Re: Cassandra counter readtimeout error

2018-02-19 Thread Javier Pareja
Hi,

Thank you for your reply.

As I was bothered by this problem, last night I upgraded the cluster to
version 3.11.1 and everything is working now. As far as I can tell the
counter table can be read now. I will be doing more testing today with this
version but it is looking good.

To answer your questions:
- I might not have explained the table definition very well but the table
does not have 6 partitions, but 6 partition keys. There are thousands of
partitions in that table, a combination of all those partition keys. I also
made sure that the partitions remained small when designing the table.
- I also enabled tracing in the CQLSH but it showed nothing when querying
this row. It however did when querying other tables...
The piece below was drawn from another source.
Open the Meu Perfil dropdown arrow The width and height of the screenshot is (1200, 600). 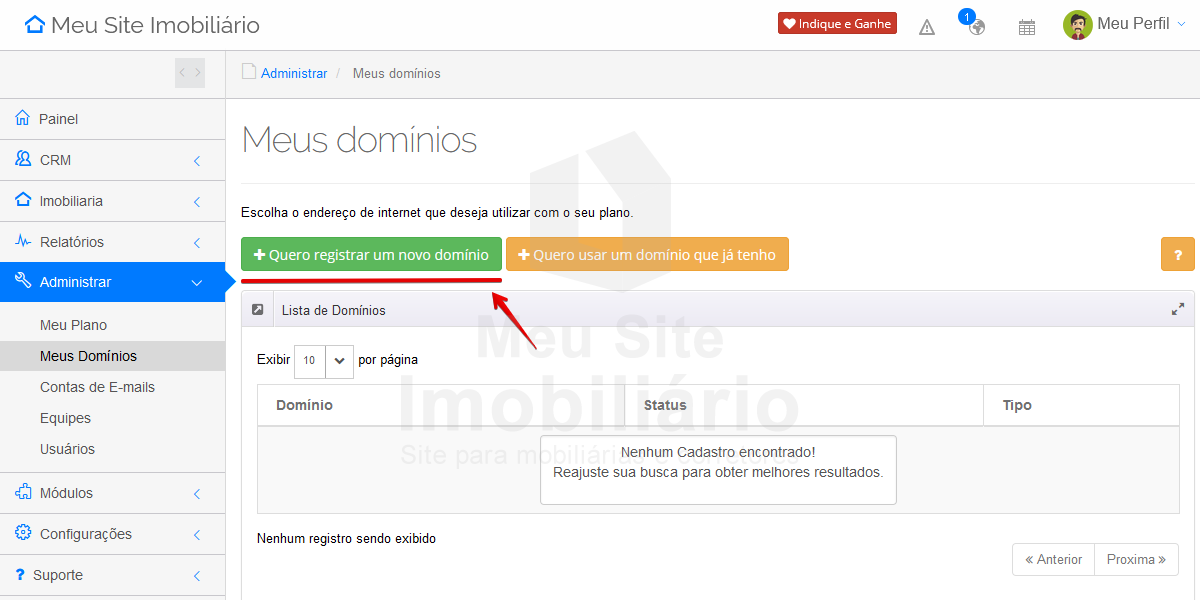pyautogui.click(x=1181, y=25)
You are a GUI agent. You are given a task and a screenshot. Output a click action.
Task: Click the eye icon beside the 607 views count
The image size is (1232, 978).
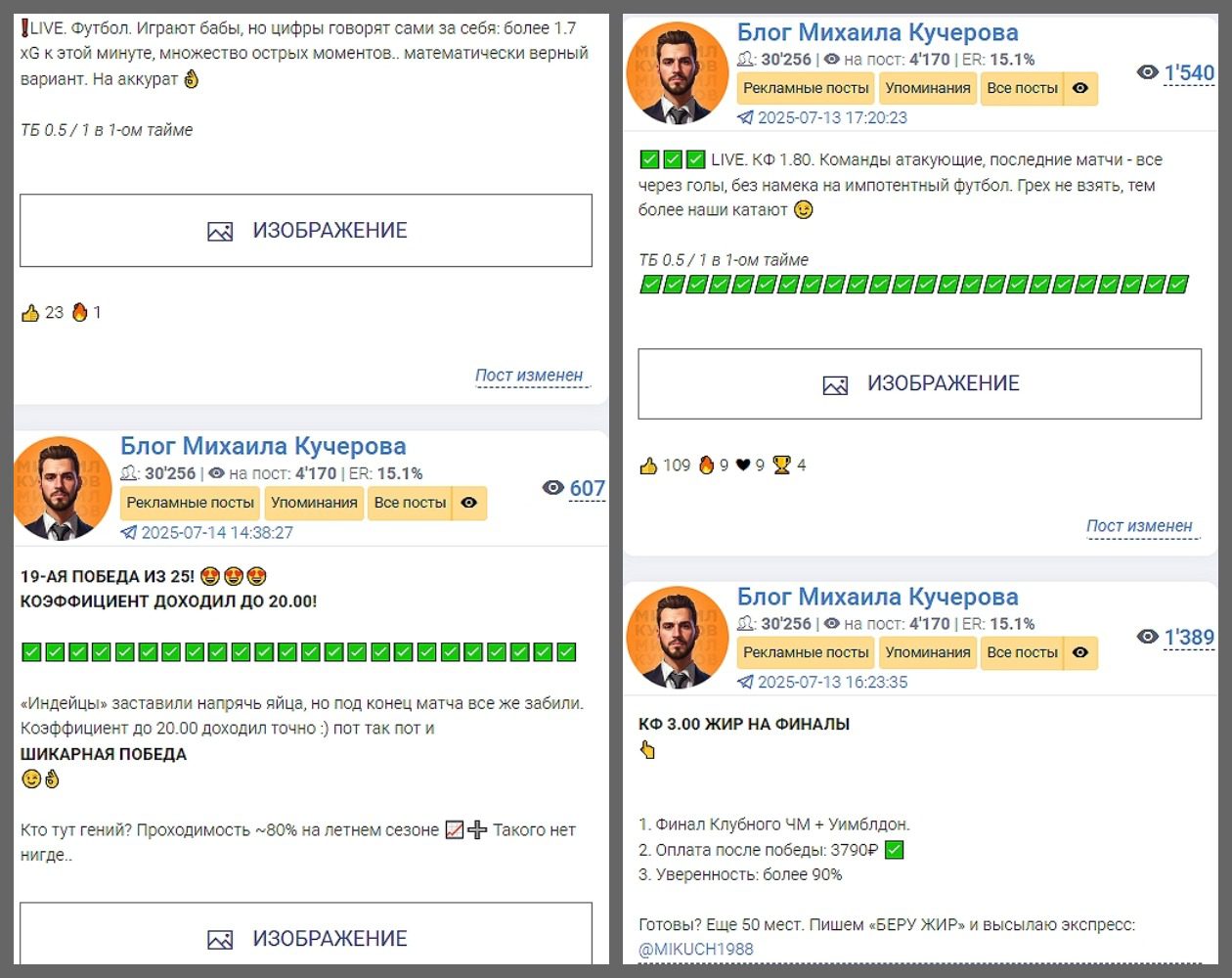tap(553, 488)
Thanks again for your reply!! I am very excited to be part of the Cassandra
user base.

Javier



F Javier Pareja

On Mon, Feb 19, 2018 at 8:08 AM, Alain RODRIGUEZ  wrote:

>
> Hello,
>
> This table has 6 partition keys, 4 primary keys and 5 counters.
>
>
> I think the root issue is this ^. There might be some inefficiency or
> issues with counter, but this design, makes Cassandra relatively
> inefficient in most cases and using standard columns or counters
> indifferently.
>
> Cassandra data is supposed to be well distributed for a maximal
> efficiency. With only 6 partitions, if you have 6+ nodes, there is 100%
> chances that the load is fairly imbalanced. If you have less nodes, it's
> still probably poorly balanced. Also reading from a small number of
> sstables and in parallel within many nodes ideally to split the work and
> make queries efficient, but in this case cassandra is reading huge
> partitions from one node most probably. When the size of the request is too
> big it can timeout. I am not sure how pagination works with counters, but I
> believe even if pagination is working, at some point, you are just reading
> too much (or too inefficiently) and the timeout is reached.
>
> I imagined it worked well for a while as counters are very small columns /
> tables compared to any event data but at some point you might have reached
> 'physical' limit, because you are pulling *all* the information you need
> from one partition (and probably many SSTables)
>
> Is there really no other way to design this use case?
>
> When data starts to be inserted, I can query the counters correctly from
>> that particular row but after a few minutes updating the table with
>> thousands of events, I get a read timeout every time
>>
>
> Troubleshot:
> - Use tracing to understand what takes so long with your queries
> - Check for warns / error in the logs. Cassandra use to complain when it
> is unhappy with the configurations. There a lot of interesting and it's
> been a while I last had a failure with no relevant informations in the logs.
> - Check SSTable per read and other read performances for this counter
> table. Using some monitoring could make the reason of this timeout obvious.
> If you use Datadog for example, I guess that a quick look at the "Read
> Path" Dashboard would help. If you are using any other tool, look for
> SSTable per reads, Tombstone scanned (if any), keycache hitrate, resources
> (as maybe fast insert rate compactions and implicit 'read-before-writes'
> are making the machine less responsive.
>
> Fix:
> - Improve design to improve the findings you made above ^
> - Improve compaction strategy or read operations depending on the findings
> above ^
>
> I am not saying there is no bug in counters and in your version, but I
> would say it is to early to state this, given the data model, some other
> reasons could explain this slowness.
>
> If you don't have any monitoring in place, tracing and logs are a nice
> place to start digging. If you want to share those here, we can help
> interpreting outputs you will share if needed :).
>
> C*heers,
>
> Alain
>
>
> 2018-02-17 11:40 GMT+00:00 Javier Pareja :
>
>> Hello everyone,
>>
>> I get a timeout error when reading a particular row from a large counters
>> table.
>>
>> I have a storm topology that inserts data into a Cassandra counter table.
>> This table has 6 partition keys, 4 primary keys and 5 counters.
>>
>> When data starts to be inserted, I can query the counters correctly from
>> that particular row but after a few minutes updating the table with
>> thousands of events, I get a readtimeout every time I try to read a
>> particular row from the table (the most frequently updated). Other rows I
>> can read quick and fine. Also if I run "select *", the top few hundreds are
>> returned quick and fine as expected. The storm topology is stopped but the
>> error is still there.
>>
>> I am using Cassandra 3.6.
>>
>> More information here:
>> https://stackoverflow.com/q/48833146
>>
>> Are counters in this version broken? I run the query from CQLSH and get
>> the same error every time. I tried running it with trace enabled and get
>> nothing but the error:
>>
>> ReadTimeout: Error from 

Re: Cassandra counter readtimeout error

2018-02-19 Thread Alain RODRIGUEZ
Hello,

This table has 6 partition keys, 4 primary keys and 5 counters.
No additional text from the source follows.